Records from a dataset:
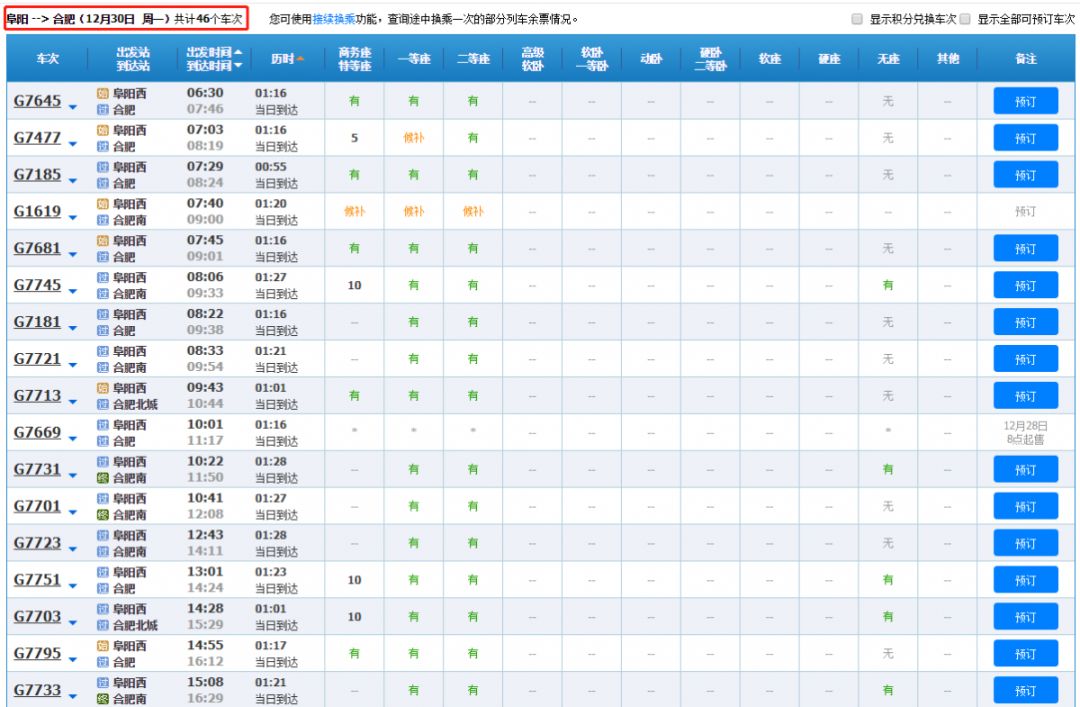Click the 终 terminus icon beside G7733's 合肥南
The width and height of the screenshot is (1080, 707).
102,699
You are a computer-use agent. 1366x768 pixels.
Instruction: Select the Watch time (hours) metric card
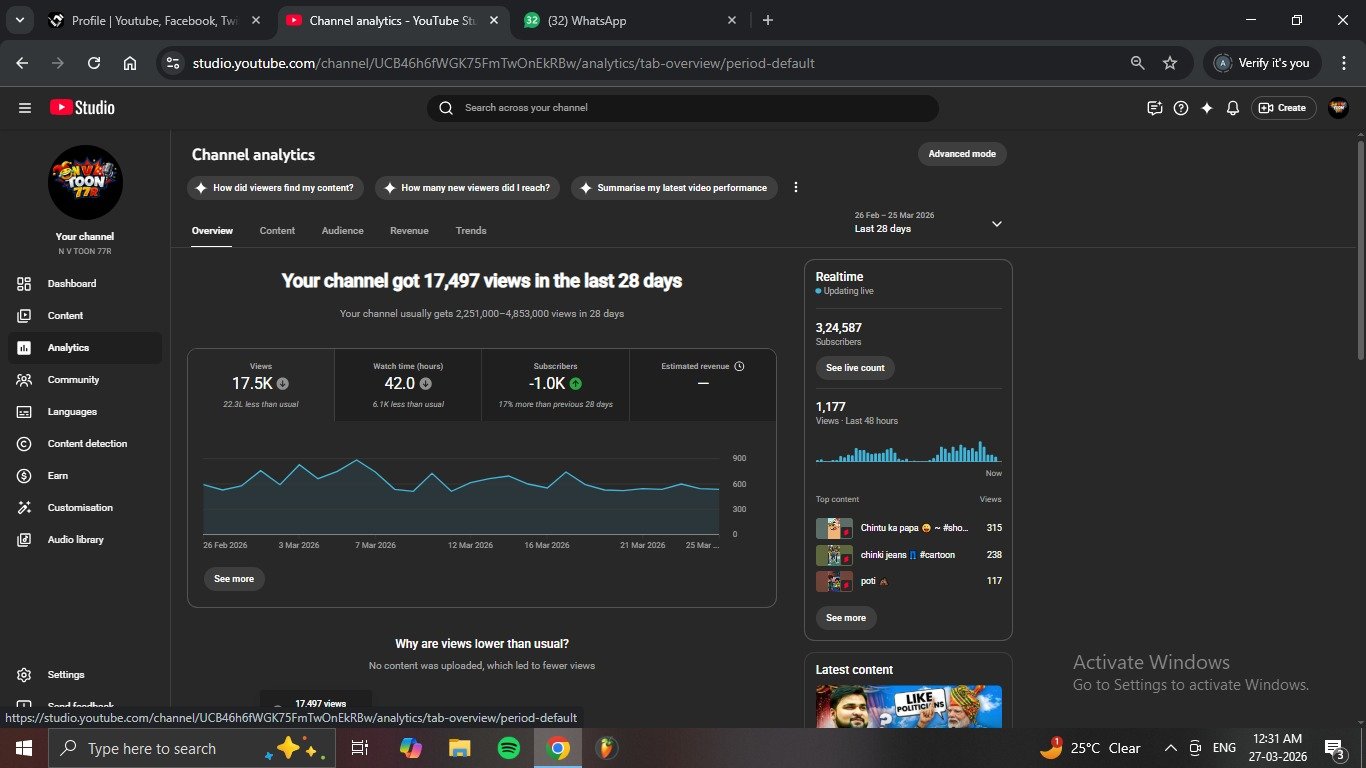(x=408, y=385)
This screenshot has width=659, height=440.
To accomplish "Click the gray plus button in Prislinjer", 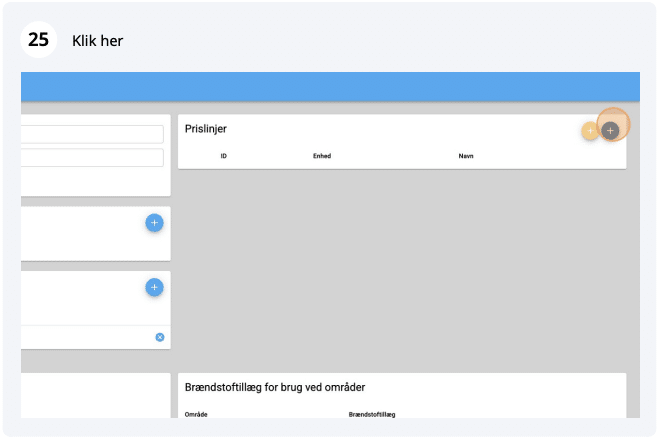I will 611,130.
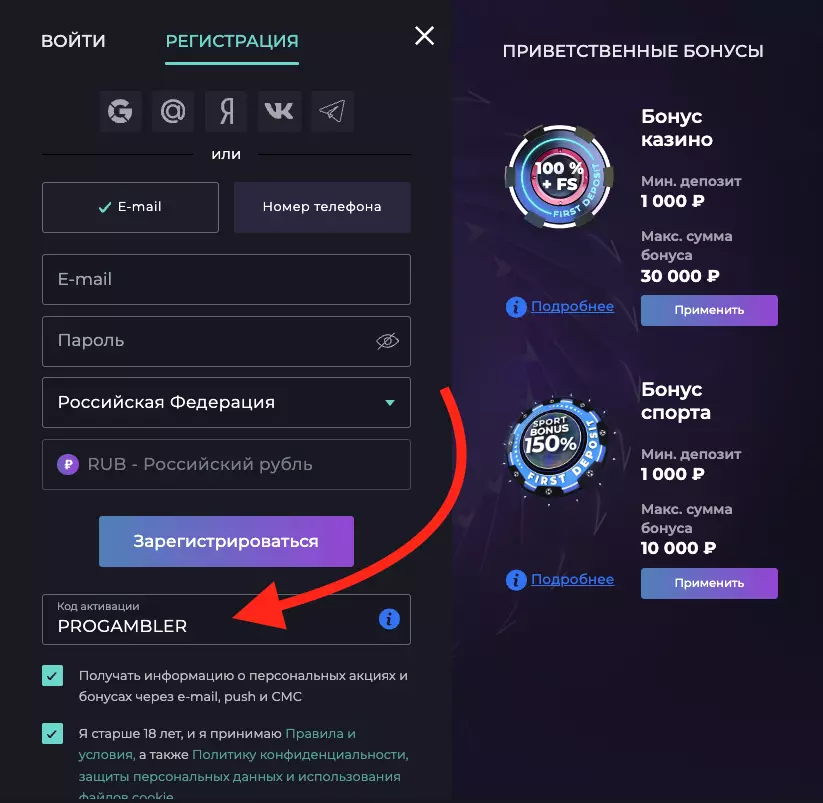823x803 pixels.
Task: Click info icon beside casino bonus Подробнее
Action: click(x=516, y=307)
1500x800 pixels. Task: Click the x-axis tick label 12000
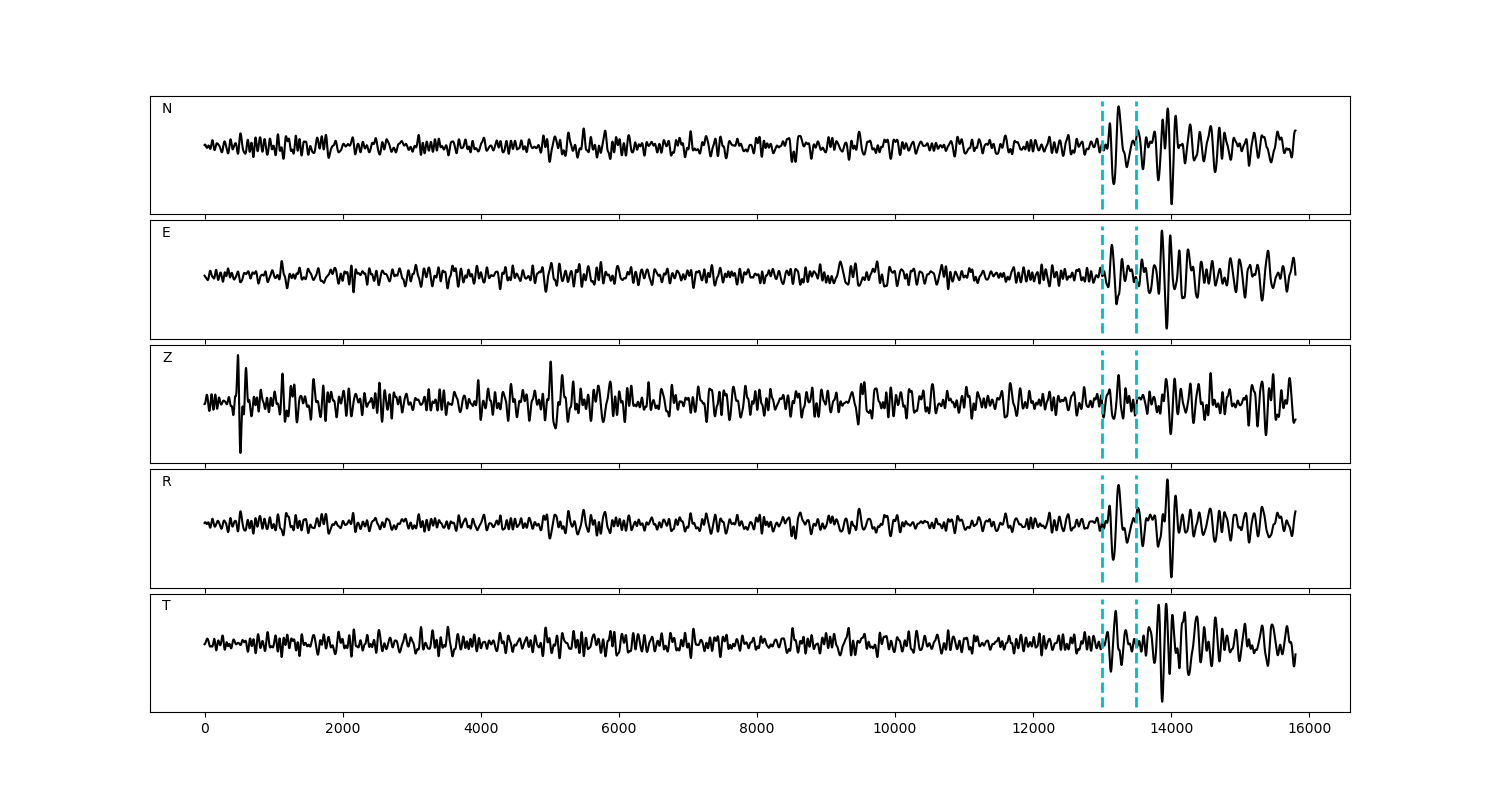(1033, 730)
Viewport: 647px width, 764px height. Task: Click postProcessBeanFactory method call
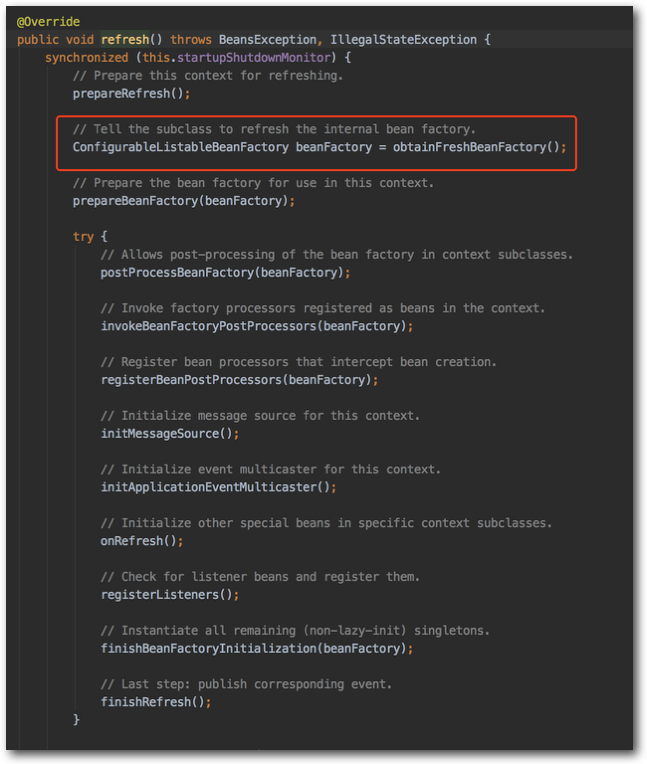[x=172, y=273]

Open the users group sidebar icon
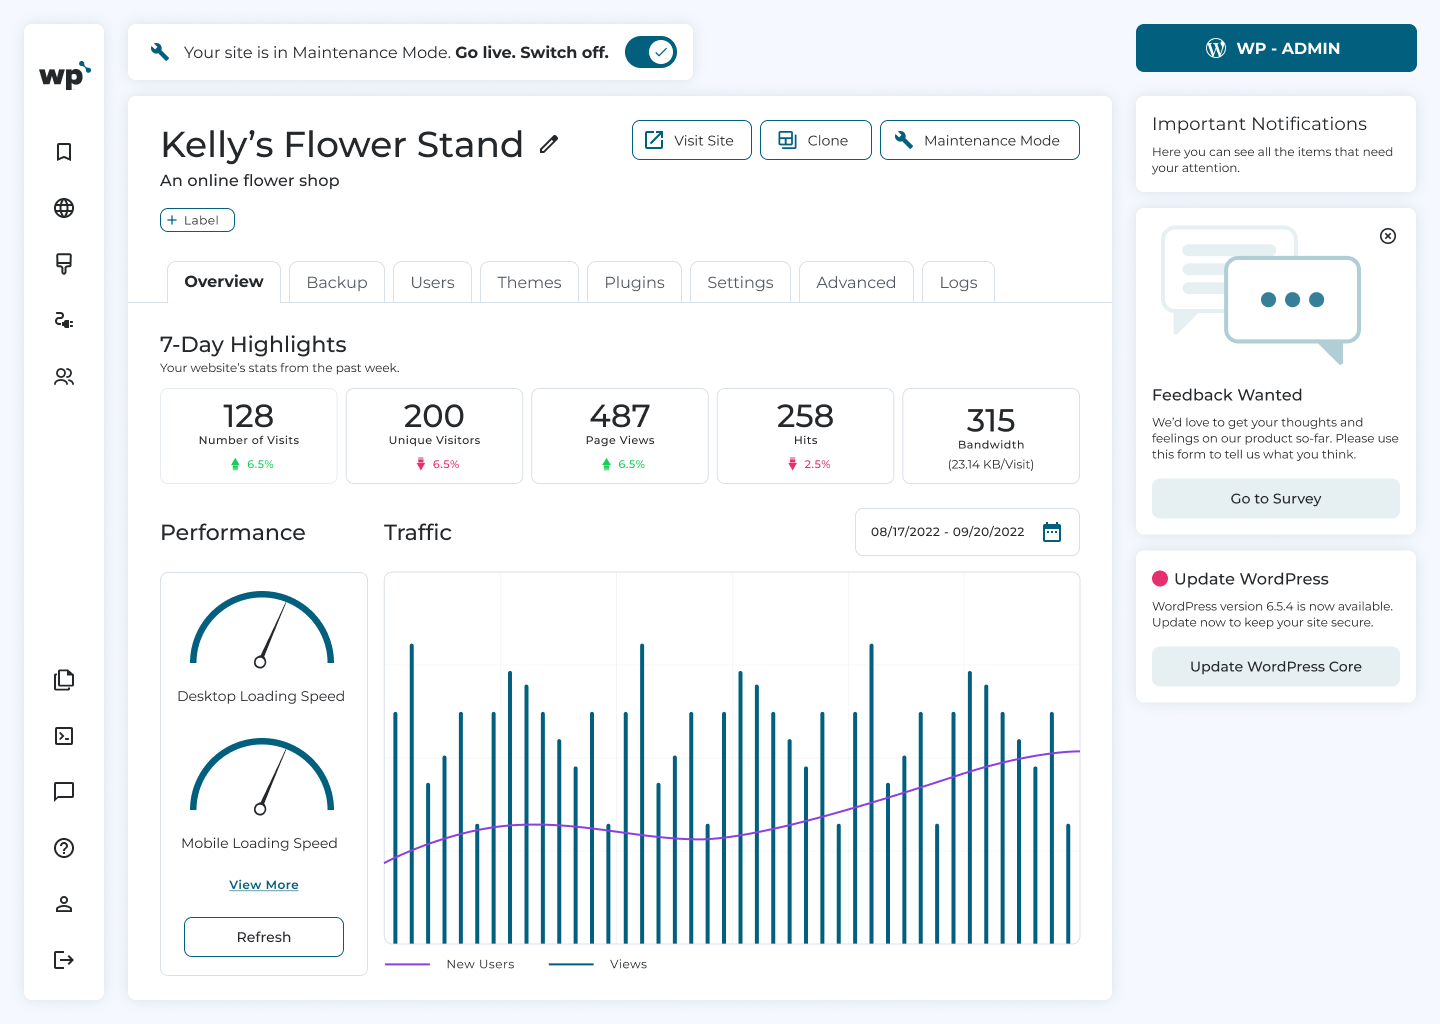[64, 376]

## What you have to do
Could you give the rows as a JSON list of strings, one string per line, starting at the line that contains "1500x800 pixels. Task: Click" and running through the last of the rows? Skip blank lines and leave the pictures out.

## Response
[
  "1500x800 pixels. Task: Click the x-axis tick label 12000",
  "(1033, 730)",
  "Viewport: 647px width, 764px height. Task: Click postProcessBeanFactory method call",
  "[x=172, y=273]",
  "Open the users group sidebar icon",
  "[64, 376]"
]